● **What to do**
Reproduce the material below in full, replacing every occurrence of "menu" with "dropdown" and keeping everything else the same.

── Supplied data

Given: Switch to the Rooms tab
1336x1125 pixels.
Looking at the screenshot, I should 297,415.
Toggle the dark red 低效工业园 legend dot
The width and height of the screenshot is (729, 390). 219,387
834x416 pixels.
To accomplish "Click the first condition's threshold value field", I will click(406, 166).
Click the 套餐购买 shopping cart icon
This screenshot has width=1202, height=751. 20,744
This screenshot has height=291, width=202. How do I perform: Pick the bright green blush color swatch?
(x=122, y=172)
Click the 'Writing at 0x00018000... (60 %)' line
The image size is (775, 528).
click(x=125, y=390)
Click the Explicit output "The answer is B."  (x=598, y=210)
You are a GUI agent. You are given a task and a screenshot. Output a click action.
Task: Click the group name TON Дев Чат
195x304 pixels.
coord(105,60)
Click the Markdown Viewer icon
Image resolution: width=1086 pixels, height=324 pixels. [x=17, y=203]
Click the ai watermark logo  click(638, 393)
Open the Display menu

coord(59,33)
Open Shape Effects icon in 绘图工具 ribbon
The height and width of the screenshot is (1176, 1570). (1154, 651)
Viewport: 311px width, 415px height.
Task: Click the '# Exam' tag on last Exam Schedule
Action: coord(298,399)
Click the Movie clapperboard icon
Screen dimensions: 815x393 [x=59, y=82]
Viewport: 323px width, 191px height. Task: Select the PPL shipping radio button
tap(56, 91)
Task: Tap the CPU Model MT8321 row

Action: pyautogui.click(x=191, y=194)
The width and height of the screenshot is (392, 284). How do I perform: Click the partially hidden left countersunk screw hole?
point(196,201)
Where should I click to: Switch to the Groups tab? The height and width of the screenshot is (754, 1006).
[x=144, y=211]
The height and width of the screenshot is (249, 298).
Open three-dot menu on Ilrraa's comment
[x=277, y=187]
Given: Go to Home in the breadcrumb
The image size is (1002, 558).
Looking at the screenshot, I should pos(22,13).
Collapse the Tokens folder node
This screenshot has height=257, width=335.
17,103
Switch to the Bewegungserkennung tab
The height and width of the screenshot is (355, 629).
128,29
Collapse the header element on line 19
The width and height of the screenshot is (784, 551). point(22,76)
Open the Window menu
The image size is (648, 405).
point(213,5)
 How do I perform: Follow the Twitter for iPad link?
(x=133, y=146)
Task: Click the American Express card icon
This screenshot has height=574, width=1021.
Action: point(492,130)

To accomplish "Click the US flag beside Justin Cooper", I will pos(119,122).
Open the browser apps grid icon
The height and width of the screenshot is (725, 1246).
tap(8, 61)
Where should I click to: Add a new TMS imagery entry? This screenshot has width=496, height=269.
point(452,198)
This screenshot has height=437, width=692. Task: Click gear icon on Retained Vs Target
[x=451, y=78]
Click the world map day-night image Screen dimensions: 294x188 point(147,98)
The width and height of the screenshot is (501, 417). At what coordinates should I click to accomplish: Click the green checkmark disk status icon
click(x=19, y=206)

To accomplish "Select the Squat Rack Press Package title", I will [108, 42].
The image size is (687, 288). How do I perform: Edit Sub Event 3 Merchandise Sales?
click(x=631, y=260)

────

● **Task output**
Given: Switch to the Rooms tab
1336x1125 pixels.
Looking at the screenshot, I should 297,415.
Toggle the dark red 低效工业园 legend dot
The width and height of the screenshot is (729, 390). 219,387
834x416 pixels.
To accomplish "Click the first condition's threshold value field", I will click(406, 166).
Click the 套餐购买 shopping cart icon
This screenshot has width=1202, height=751. 20,744
This screenshot has height=291, width=202. How do I perform: Pick the bright green blush color swatch?
(x=122, y=172)
Click the 'Writing at 0x00018000... (60 %)' line
The image size is (775, 528).
click(x=125, y=390)
Click the Explicit output "The answer is B."  (x=598, y=210)
You are a GUI agent. You are given a task and a screenshot. Output a click action.
Task: Click the group name TON Дев Чат
195x304 pixels.
coord(105,60)
Click the Markdown Viewer icon
Image resolution: width=1086 pixels, height=324 pixels. [x=17, y=203]
Click the ai watermark logo  click(638, 393)
Open the Display dropdown

coord(59,33)
Open Shape Effects icon in 绘图工具 ribbon
The height and width of the screenshot is (1176, 1570). (1154, 651)
Viewport: 311px width, 415px height.
Task: Click the '# Exam' tag on last Exam Schedule
Action: coord(298,399)
Click the Movie clapperboard icon
Screen dimensions: 815x393 [x=59, y=82]
Viewport: 323px width, 191px height. Task: Select the PPL shipping radio button
tap(56, 91)
Task: Tap the CPU Model MT8321 row

Action: pyautogui.click(x=191, y=194)
The width and height of the screenshot is (392, 284). How do I perform: Click the partially hidden left countersunk screw hole?
point(196,201)
Where should I click to: Switch to the Groups tab? The height and width of the screenshot is (754, 1006).
[x=144, y=211]
The height and width of the screenshot is (249, 298).
Open three-dot dropdown on Ilrraa's comment
[x=277, y=187]
Given: Go to Home in the breadcrumb
The image size is (1002, 558).
Looking at the screenshot, I should pos(22,13).
Collapse the Tokens folder node
This screenshot has height=257, width=335.
17,103
Switch to the Bewegungserkennung tab
The height and width of the screenshot is (355, 629).
128,29
Collapse the header element on line 19
The width and height of the screenshot is (784, 551). point(22,76)
Open the Window dropdown
The image size is (648, 405).
point(213,5)
 How do I perform: Follow the Twitter for iPad link?
(x=133, y=146)
Task: Click the American Express card icon
This screenshot has height=574, width=1021.
Action: point(492,130)

To accomplish "Click the US flag beside Justin Cooper", I will pos(119,122).
Open the browser apps grid icon
The height and width of the screenshot is (725, 1246).
tap(8, 61)
Where should I click to: Add a new TMS imagery entry? This screenshot has width=496, height=269.
point(452,198)
This screenshot has height=437, width=692. Task: Click gear icon on Retained Vs Target
[x=451, y=78]
Click the world map day-night image Screen dimensions: 294x188 point(147,98)
The width and height of the screenshot is (501, 417). At what coordinates should I click to accomplish: Click the green checkmark disk status icon
click(x=19, y=206)

To accomplish "Select the Squat Rack Press Package title", I will [108, 42].
The image size is (687, 288). How do I perform: Edit Sub Event 3 Merchandise Sales?
click(x=631, y=260)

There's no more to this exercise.